I don't waste my time in reality for homework and I would never waste my time while dreaming. I guess your friends would be more amazed if you had sex with Myley Cyrus in your dream or something ;D

----------


## BloodFury

I just want to screw around in my dreams, try to transfer info like that... it'd be cool.

----------


## MischiefManaged

> I guess your friends would be more amazed if you had sex with Myley Cyrus in your dream or something ;D



WTF Miley  :Big laugh:  

I think it's cool, I can totally understand you - about studying in general and practicing skills to benefit you in waking life. I would love to do that too  :Shades wink:

----------


## Crux

I get what you are saying blood.  I've also had similar thoughts.  I vaguely recall reading or hearing a story about an inventor who would sit in a chair while holding a rock above a bucket so that if he fell asleep he would drop the rock into the metal bucket waking him up.  And he would continue to do that to achieve a theta wave state like when dreaming while meditating on his projects to find solutions for his problems.  Believing the theta state opens your mind.  You begin to let your imagination/sub-conscious handle the information for you.

A similar principle to being in a dream like you are suggesting and logically processing information at a sub-conscious level.  What effect that would have on not only retention but your ability to access and use that information?  Exploring The World of Lucid Dreaming has a whole section on using dreams to do things like over come fears.  Practicing skills like MM was saying that carry over into the real world.  Just like the stories you hear like of the guy who was a POW and to pass the time would play out games of golf in his head then when he got out he was able to play golf, and was good, despite never having played golf before.  Why couldn't the same be done with information processing?

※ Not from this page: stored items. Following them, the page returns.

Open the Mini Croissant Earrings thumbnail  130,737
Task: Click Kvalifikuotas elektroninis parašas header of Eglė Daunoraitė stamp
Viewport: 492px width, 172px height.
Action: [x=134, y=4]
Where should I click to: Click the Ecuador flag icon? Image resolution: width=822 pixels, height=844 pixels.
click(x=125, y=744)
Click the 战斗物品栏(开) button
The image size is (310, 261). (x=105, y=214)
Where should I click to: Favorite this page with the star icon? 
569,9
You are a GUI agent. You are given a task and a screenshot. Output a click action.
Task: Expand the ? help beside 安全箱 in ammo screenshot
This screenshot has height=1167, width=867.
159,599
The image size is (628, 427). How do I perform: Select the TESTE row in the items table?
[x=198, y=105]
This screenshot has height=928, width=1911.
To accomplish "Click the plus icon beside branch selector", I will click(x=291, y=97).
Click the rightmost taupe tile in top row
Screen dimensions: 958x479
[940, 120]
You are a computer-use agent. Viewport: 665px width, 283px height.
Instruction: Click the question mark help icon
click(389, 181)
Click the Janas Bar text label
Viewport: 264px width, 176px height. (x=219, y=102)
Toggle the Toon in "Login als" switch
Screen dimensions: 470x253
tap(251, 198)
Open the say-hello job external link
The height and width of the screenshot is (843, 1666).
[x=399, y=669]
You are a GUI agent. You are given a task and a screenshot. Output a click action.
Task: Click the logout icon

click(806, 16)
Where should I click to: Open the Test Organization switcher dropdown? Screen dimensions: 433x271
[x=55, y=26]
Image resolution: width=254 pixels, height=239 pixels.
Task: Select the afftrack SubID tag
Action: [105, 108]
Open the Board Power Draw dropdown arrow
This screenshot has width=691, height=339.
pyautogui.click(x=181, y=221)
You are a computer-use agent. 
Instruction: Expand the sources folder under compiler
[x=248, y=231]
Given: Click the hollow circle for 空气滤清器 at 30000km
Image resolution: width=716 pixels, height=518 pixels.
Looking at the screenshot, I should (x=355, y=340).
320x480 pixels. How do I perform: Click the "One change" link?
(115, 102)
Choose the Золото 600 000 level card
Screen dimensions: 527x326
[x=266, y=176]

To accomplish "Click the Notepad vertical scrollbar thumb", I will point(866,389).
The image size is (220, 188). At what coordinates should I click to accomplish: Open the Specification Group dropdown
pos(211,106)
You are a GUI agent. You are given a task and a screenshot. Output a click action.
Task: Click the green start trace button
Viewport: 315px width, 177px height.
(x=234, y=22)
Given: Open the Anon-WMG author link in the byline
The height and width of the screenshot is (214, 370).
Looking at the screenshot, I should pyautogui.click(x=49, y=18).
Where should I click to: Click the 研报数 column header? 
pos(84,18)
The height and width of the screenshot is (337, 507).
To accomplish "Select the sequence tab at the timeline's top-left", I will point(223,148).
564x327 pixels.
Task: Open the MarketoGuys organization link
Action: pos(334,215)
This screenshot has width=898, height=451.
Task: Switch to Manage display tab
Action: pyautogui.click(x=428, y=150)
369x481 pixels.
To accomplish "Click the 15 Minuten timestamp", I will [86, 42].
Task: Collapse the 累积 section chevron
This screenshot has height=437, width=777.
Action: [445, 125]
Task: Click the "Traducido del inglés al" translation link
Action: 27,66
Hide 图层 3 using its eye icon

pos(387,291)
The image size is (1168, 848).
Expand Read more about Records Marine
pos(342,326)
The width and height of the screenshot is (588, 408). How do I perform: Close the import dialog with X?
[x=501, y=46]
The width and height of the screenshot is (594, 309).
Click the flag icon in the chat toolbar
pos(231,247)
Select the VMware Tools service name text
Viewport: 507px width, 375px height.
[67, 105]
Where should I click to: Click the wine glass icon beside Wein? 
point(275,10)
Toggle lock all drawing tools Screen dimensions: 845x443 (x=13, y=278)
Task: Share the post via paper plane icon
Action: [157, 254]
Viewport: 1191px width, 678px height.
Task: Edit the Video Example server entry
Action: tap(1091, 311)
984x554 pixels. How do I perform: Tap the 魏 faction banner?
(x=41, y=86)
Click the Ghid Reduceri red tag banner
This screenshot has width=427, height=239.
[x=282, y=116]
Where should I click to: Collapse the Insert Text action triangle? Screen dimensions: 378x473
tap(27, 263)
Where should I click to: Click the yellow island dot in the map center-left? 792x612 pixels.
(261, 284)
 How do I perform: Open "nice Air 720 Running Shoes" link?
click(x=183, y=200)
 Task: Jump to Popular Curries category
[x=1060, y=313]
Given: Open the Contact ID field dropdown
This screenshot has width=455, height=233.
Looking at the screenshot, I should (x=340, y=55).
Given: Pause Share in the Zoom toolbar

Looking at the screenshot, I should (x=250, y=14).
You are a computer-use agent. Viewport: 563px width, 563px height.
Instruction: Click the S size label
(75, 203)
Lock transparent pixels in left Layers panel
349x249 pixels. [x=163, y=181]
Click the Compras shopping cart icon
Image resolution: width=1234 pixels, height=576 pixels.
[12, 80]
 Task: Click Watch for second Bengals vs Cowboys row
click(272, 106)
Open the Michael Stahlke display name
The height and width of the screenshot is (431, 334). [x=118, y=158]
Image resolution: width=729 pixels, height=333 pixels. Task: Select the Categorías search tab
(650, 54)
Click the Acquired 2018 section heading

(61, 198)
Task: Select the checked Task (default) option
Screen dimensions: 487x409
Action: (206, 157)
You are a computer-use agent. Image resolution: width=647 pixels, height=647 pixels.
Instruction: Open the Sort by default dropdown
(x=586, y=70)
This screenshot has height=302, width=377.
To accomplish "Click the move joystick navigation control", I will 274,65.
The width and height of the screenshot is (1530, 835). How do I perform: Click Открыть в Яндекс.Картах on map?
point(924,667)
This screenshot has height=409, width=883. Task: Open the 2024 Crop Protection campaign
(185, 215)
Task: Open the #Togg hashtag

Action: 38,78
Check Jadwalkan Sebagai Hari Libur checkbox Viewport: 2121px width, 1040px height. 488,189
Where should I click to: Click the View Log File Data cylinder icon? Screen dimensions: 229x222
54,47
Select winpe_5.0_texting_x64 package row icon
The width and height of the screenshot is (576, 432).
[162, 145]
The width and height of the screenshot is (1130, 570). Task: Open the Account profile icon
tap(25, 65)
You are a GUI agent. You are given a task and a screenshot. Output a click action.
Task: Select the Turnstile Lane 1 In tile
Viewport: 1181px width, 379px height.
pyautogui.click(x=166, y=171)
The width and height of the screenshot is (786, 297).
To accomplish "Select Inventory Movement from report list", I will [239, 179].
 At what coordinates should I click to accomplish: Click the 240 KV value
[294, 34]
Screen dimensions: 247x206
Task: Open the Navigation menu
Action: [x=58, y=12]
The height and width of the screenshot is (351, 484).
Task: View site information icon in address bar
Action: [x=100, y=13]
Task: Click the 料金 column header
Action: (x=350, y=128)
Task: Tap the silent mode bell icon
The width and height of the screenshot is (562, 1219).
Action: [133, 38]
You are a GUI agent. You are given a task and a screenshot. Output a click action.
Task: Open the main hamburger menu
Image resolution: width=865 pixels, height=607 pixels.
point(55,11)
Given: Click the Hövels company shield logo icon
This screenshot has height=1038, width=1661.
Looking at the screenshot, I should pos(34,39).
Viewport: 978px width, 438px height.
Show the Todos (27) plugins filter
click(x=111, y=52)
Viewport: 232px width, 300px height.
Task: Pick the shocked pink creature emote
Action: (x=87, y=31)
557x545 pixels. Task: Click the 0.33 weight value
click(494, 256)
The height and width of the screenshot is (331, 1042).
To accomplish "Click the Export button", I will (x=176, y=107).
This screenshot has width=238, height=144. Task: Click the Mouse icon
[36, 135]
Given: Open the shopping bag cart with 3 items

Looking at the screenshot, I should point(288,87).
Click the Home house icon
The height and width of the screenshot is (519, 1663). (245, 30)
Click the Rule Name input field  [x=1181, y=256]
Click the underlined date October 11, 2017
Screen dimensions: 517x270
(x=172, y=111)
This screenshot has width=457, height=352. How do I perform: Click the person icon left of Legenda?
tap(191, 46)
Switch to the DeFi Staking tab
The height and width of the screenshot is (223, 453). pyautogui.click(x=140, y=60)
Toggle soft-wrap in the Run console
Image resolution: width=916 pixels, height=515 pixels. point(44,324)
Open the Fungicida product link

Another thing I've thought about too is if you read some of Robert Monroe's works he talks about how time can be relative within a dream.  Your brain can process information so fast that you may only be asleep for a few hours but a dream can easily feel much longer. lol now that I think about it's just like the movie Inception.  The deeper the dream the longer time is perceived as.  So you could make yourself a day long study hall in the span of a 30 minute nap.   :tongue2: 

So yeah, I think it's an interesting idea, albeit one that would require years of experience to really make use of.  The amount of reasoning and concentration it would take without waking yourself up I imagine would be quite challenging.

----------


## Raphael

I've had really vivid dreams where I'm doing homework, not very exciting.

----------


## Metalconch

I've heard that many different inventors and brilliant minds like Einstein would take naps (or something like that) to help them think. I'll research that tonight

----------


## Rawracookie

I'm not sure it's applicable to things such as your maths, but definitely on the more inspiration based homework. Like a creative writing paper or designing something (engineering, advertisement, etc.). You would have the general idea, but would probably have to go over the specifics irl again.

----------


## BloodFury

Maybe there is a way to make sense of text and somehow transfer the information to dreams, like have a headset on saying the problems when you are inside the dream so then you will hear it. (Like inception, sounds crazy and really not sure if that works or not.)

----------


## Hukif

Oh, the thing about text and numbers not making sense is but a myth, they can be stable, and for some people, they are always stable. So don't worry, it is totally possible, I often study in dreams for tests, generally study while fighting though, acids, chemical reactions, how the reaction will kill my opponent, etc, etc.

----------


## Rawracookie

> Oh, the thing about text and numbers not making sense is but a myth, they can be stable, and for some people, they are always stable. So don't worry, it is totally possible, I often study in dreams for tests, generally study while fighting though, acids, chemical reactions, how the reaction will kill my opponent, etc, etc.



Fighting? What a way to study! Kill things with what you learned in school.

Mom: What did you learn in school today?
Oneironaut: How to kill zombies!

----------